Influencer agencies don’t really care about the “R” because they view influencers like media vehicles. The only thing they really focus on is potential reach just like media vehicles who base their rates and clout on subscriber/viewer/listener counts.
But when you do that, aren’t you just buying ads vs influence? Sure, there is probably some benefit to the fact the content is crafted by an influencer vs an outright ad from a brand. But, does that really justify the cost-per-influencer engaged that these agencies charge?
So if you’re like me, and that “R” really, really matters to you, you end up going round and round with these agencies just trying to get an approved list of influencers to work with on a campaign or brand.
I think there are tons of other issues that I’ve noticed, especially around media amplification, reporting, etc., but that’s another post.
How To Create an Influence Marketing Program
If you truly want to create an influence vs influenceR marketing program, here are the six steps I’d recommend.
- Spend some serious time and likely a wee bit of money fielding a really well done Social Reconnaissance effort to uncover potential influencers that YOUR customers and potential customers actually follow.
- Determine what your true goal(s) are for your influencer marketing program – are you just looking to get eyeballs on your brand/product to drive awareness and interest that can be converted to sales? Or are you hoping to develop your influencers into true brand ambassadors that don’t just pimp your brand because of or when you pay them to but truly love or fall in love with the brand/product/service and organically support you even without pay to play money behind every mention or post.

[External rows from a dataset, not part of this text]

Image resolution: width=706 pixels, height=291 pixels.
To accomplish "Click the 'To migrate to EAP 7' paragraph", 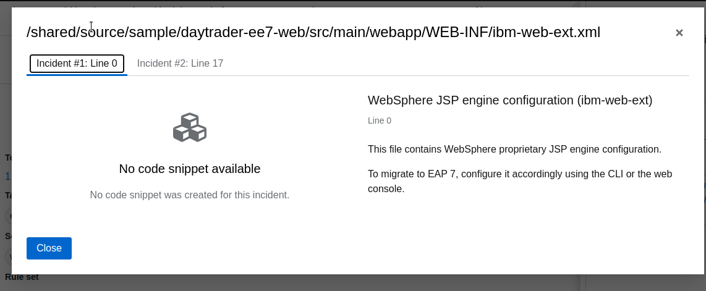I will point(519,181).

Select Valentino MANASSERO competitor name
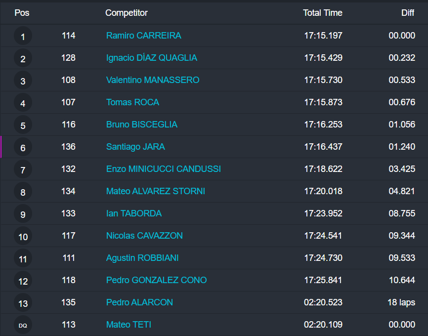[x=153, y=80]
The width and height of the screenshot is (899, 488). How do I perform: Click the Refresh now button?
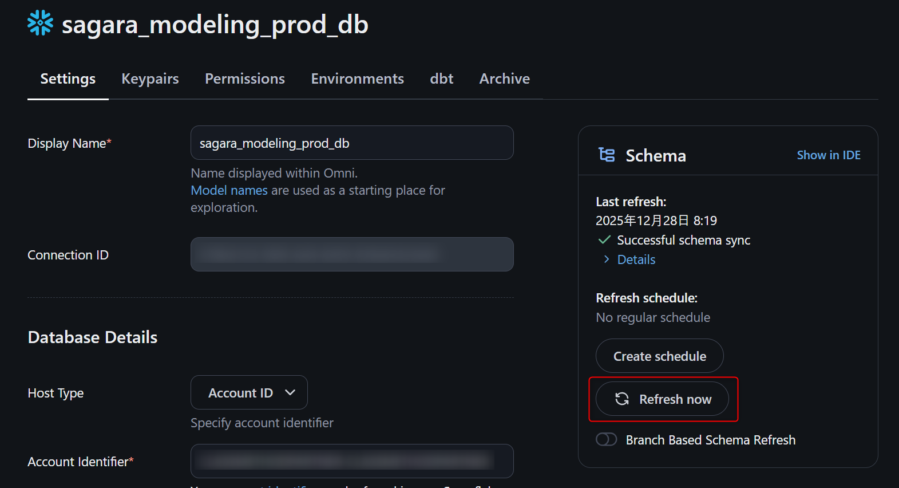click(x=662, y=399)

- Set a realistic budget and success metrics
- Begin building relationships with those influencers. Follow them, consume their content and introduce yourself. You know… make friends.

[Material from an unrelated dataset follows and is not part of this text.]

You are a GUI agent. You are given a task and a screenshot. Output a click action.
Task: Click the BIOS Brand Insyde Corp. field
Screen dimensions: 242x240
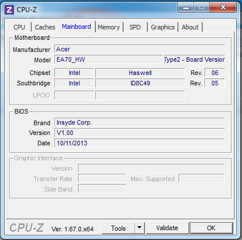[x=140, y=122]
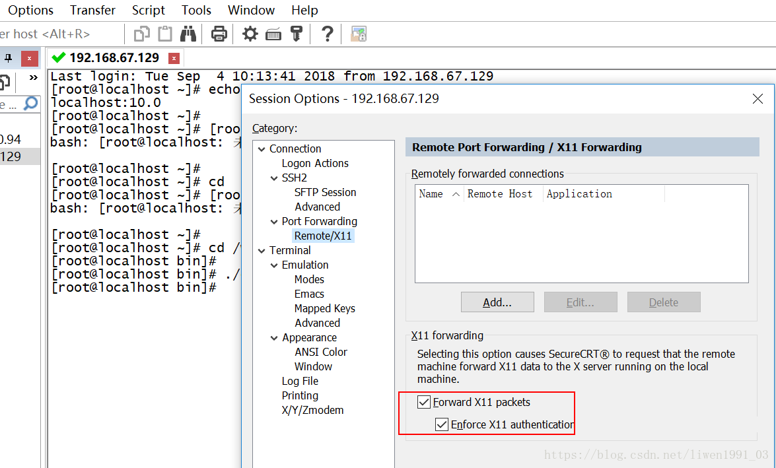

- Then begin outreach. In my mind, this is where the art really comes into play. You don’t always have to lead with “hey do this and I’ll pay you that” offers. Nope, if you really get to know the influencers first, you can get creative and develop truly win-win programs that aren’t just money based.
- Once you have your influencers lined up, messaging built and communicated… GET OUT OF THEIR WAY. Yep, while every brand manager bone in your body will want to influence or control their content… don’t. Let them do their thing. If you’ve done your research correctly, there should be little to no real potential for brand damage. So just let them do their thing and help deliver the goals you’ve established for your influence marketing program.